Se dice que todo lo que no podemos solucionar o evacuar se aloja en alguna parte de nuestro cuerpo o mente generando una especie de sobre peso o sobre carga que poco a poco va haciendo que nuestra forma de actuar o pensar no solo sea más lenta sino que a la vez nos cueste mucho más dejar de comparar las nuevas situaciones con esos momentos complejos en los cuales vivenciamos aquello que nos esta atormentando.
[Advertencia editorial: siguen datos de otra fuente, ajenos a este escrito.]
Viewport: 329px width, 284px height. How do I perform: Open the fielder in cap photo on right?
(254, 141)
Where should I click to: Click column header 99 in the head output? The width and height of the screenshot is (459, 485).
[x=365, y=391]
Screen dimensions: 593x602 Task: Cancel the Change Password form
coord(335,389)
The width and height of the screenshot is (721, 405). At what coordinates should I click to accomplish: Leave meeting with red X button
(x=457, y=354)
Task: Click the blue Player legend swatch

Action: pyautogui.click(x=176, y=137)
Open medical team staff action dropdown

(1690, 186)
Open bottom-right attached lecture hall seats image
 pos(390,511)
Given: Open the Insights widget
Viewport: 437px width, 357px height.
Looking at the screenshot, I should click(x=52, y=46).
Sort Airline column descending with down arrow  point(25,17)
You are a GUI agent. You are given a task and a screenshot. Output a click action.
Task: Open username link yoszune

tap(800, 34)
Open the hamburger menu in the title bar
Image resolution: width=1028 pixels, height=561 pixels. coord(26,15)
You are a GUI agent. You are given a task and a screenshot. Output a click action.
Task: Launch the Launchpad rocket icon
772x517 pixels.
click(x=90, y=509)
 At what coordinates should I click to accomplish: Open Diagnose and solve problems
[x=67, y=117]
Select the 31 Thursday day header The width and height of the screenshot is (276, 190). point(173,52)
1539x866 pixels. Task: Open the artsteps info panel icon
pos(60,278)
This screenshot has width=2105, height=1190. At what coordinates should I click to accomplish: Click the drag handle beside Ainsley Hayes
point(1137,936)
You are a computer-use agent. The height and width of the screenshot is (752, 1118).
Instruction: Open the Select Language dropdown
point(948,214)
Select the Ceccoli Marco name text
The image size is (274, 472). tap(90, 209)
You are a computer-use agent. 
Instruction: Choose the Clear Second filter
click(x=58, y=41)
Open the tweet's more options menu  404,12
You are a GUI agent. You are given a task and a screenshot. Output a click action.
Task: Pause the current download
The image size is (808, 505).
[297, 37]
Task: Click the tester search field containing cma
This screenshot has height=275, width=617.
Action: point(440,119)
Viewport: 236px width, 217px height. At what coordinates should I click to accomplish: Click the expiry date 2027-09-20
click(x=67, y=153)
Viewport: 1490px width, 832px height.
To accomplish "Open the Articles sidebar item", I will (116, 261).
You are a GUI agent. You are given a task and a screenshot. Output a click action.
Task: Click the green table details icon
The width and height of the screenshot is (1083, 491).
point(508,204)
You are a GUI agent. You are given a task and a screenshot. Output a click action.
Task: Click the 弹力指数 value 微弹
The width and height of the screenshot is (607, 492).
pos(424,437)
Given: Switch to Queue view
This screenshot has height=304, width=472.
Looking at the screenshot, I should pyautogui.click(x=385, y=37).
Se trata por lo tanto de entender cada prueba que la vida nos presenta y a la vez de asumir gracias a ellas, una nueva actitud mucho más sosegada y liviana en donde entendamos que lo pasado pasó y que nos entregó una nueva experiencia, lecciones que deben ser usadas para no ser repetidas o de lo contrario se convertirán en verdaderas lesiones y sobrecargas.

Una perla anónima nos invita a que, “en caso de duda preguntemos y no supongamos”.

Cuentan que cuando el marinero llevó a su hijo a que visitara su buque este le preguntó antes de subir el por qué: de una marca pintada bastante ancha que había observado, a lo que su padre le respondió: – esa es la marca de franco bordo o marca Plimsoll, que es una marca esquemática que han de llevar los barcos pintada en su casco y recibe ese segundo nombre en honor al parlamentario británico que estipulo esta como una obligatoriedad para fijar el mínimo calado, máximo peso a bordo con el que se puede navegar en unas condiciones de seguridad.

Y es que atendiendo esta recomendación deberíamos navegar por la vida sin tantas sobrecargas que solo hacen que nos hundamos en los problemas, por lo cual requerimos no solo fijarnos una marca para ello sino también evacuar todas las circunstancias que hemos coloreado con tintes de adversidad permitiéndonos continuar nuestro viaje hasta puerto seguro.

El Texto de Textos nos revela en Hebreos 12:1, “por tanto, nosotros también, teniendo en derredor nuestro tan grande nube de testigos, despojémonos de todo peso y del pecado que nos asedia, y corramos con paciencia la carrera que tenemos por delante, puestos los ojos en Jesús, el autor y consumador de la fe, el cual por el gozo puesto delante de él sufrió la cruz, menospreciando el oprobio, y se sentó a la diestra del trono del Creador”.

Aquí y ahora, tenemos la oportunidad de decidirnos por valorar el aprendizaje que nos ofrecen nuestras…                                                              COTIDIANIDADES…                                                                                         ¡nos trasformaremos!